Fahri tidak menjawab. Kepalanya tertunduk dalam, tidak berani menatap atau pun menjawab pertanyaan rekan bisnisnya. Entah sejak kapan dia jadi pengecut seperti ini.

"Kalau kamu nggak mau merundingkan masalah ini denganku, nggak usah menunggu lama, perusahaan kita pasti akan hancur." Andrew meremas kertas hasil laporan keuangan perusahaan yang akhir-akhir ini terus mengalami penurunan.

"Perusahaan kita sudah kalah saing dengan perusahaan sialan itu, dan sekarang kamu tambah beban dengan pengeluaran nggak jelas begini. Apa maksudmu?"

Fahri tetap bergeming.

"Seriously, kamu ingin menghancurkan perusahaan kita atau bagaimana?" tanya Andrew mulai hilang kesabaran, tetapi kemudian terdiam untuk berpikir. "Jangan-jangan, kamu punya selingkuhan dan uang itu kamu pakai untuk berselingkuh?"

Fahri menggeleng cepat, menyanggah tuduhan itu. "Aku bukan tipe orang ngawur seperti itu," jawabnya dengan suara kaku.

"Bagus, akhirnya mau buka suara juga kamu.

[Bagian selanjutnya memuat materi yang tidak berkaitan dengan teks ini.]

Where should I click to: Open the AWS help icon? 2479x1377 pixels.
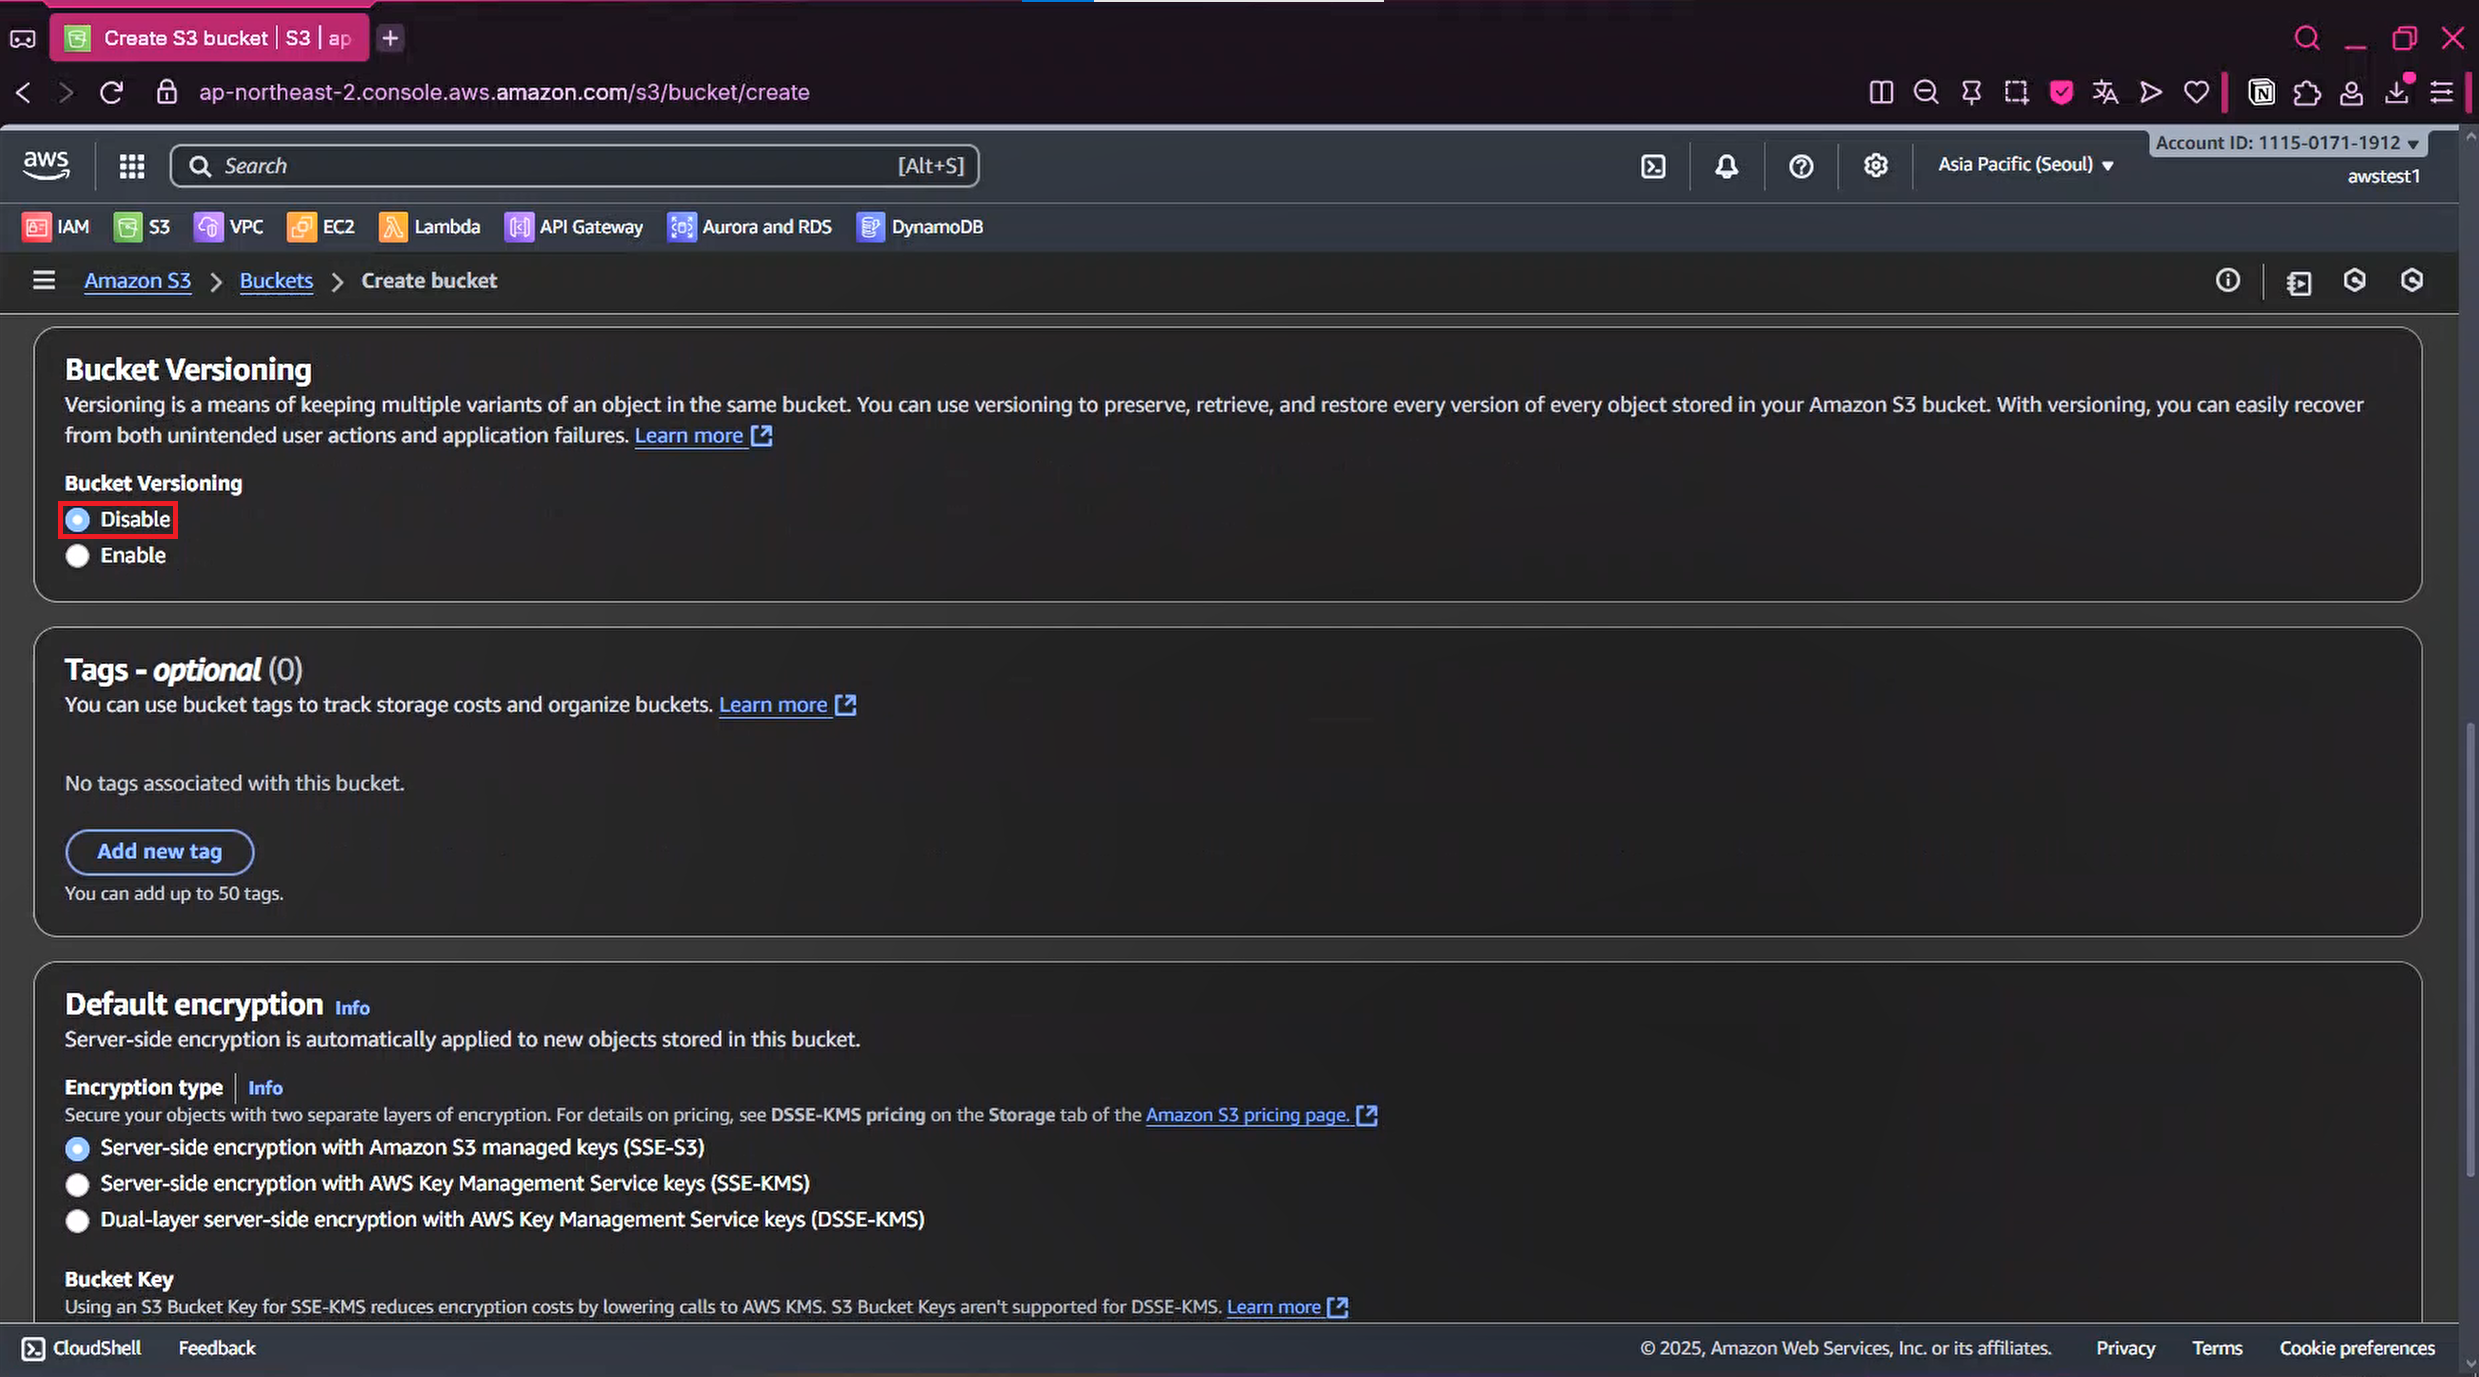[1800, 166]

Aku pikir, sudah jadi bisu," sindir Andrew kejam.

"Kalau bukan untuk berselingkuh, lalu kamu pakai untuk apa?" Andrew kembali membuka kertas laporan keungan yang tadi diremas dan mulai menelitinya satu per satu. "Setiap bulan kamu mengambil uang lima juta dari perusahaan. Untuk apa? Tes kesuburan?"

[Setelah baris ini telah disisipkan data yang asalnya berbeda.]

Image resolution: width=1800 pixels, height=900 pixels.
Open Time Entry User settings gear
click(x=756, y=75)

Fahri mendongak, sekali lagi menyanggah tuduhan Andrew. "Aku pakai uang pribadi untuk tes kesuburan. Bukan uang perusahaan."

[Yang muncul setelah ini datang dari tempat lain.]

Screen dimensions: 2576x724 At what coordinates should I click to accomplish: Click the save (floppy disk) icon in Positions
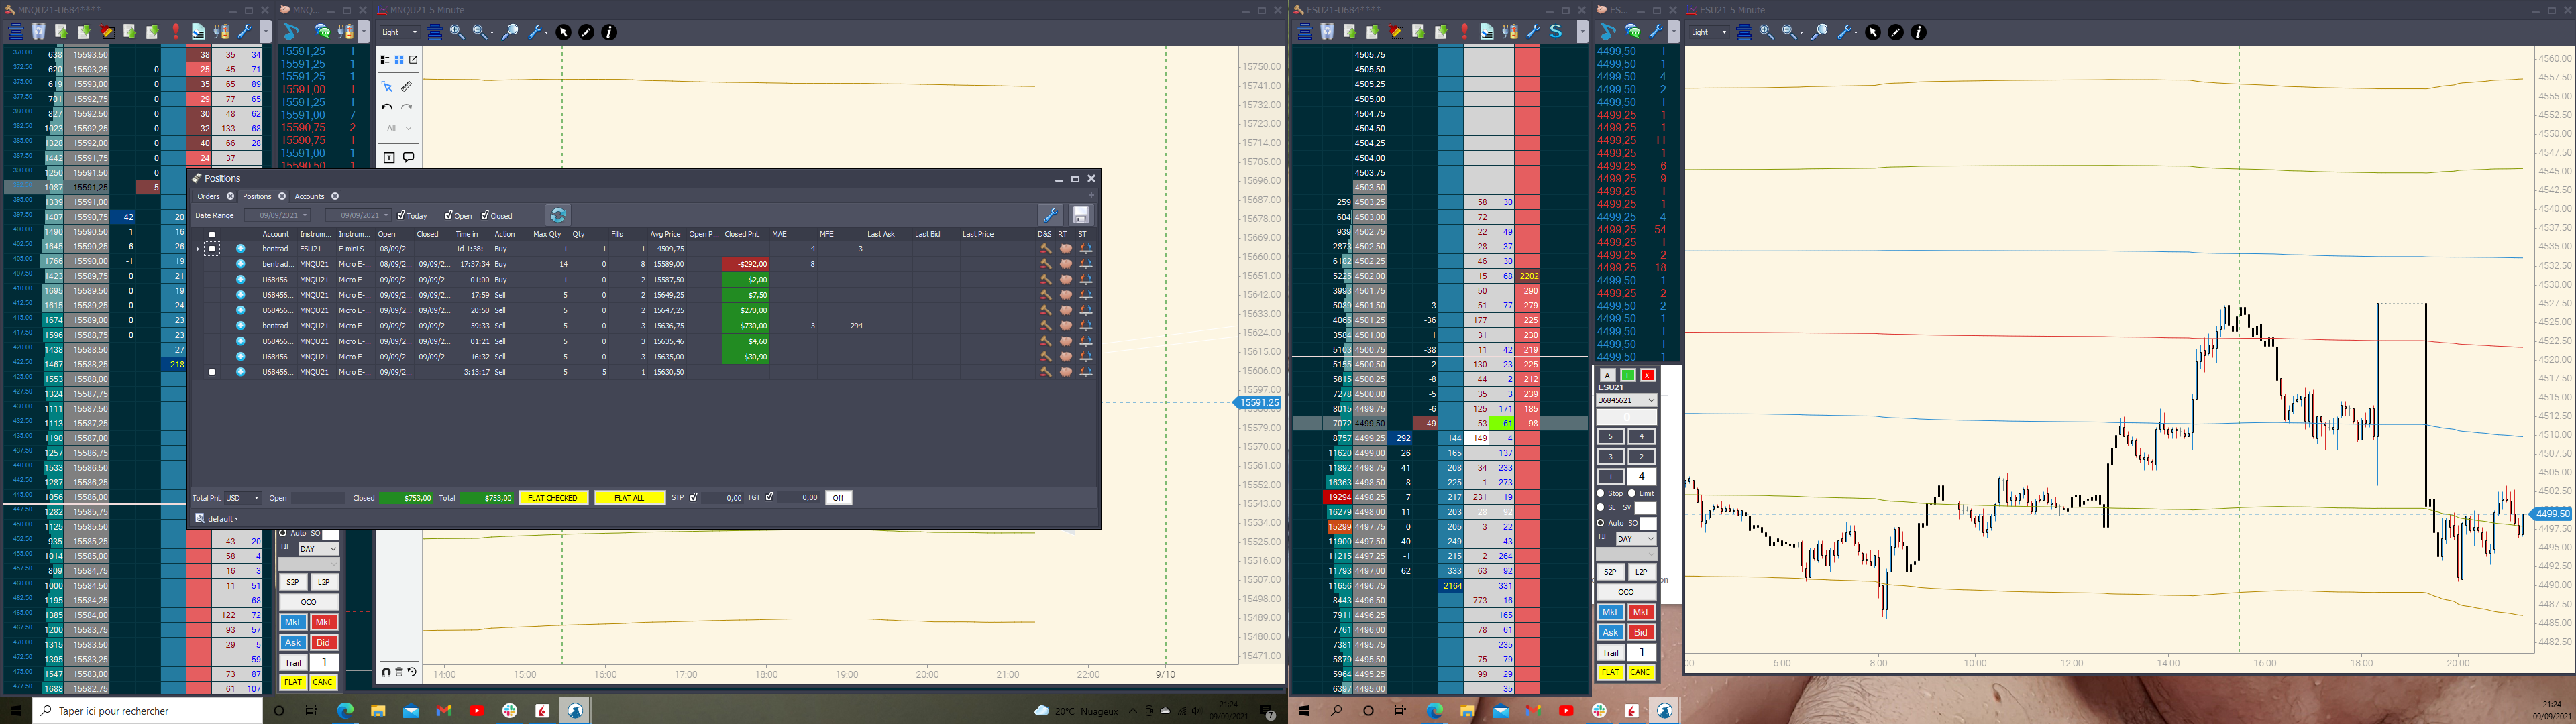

"Terus kamu pakai untuk apa?!" seru Andrew emosi. Dia sudah sangat kesal menghadapi tingkah Fahri yang acuh tak acuh. Padahal kondisi keuangan perusahaan mereka sedang berada di ujung tanduk.

Papa angkat Humaira itu mendesah panjang, menyandarkan punggung pada kursi dan mulai memijat pangkal hidungnya. Percuma saja menghindari Andrew. Rekan bisnisnya ini pasti akan terus mengejar sampai mendapatkan jawaban, karena memang apa yang dilakukannya ini salah, sudah menambah beban perusahaan padahal kondisi keuangan sedang tidak stabil.

"Aku diperas oleh wartawan yang dulu kusuruh menyelidiki kasus Fatimah Lena dan skandal Human Trafficking ketua partai." Pada akhirnya Fahri mau berkata jujur.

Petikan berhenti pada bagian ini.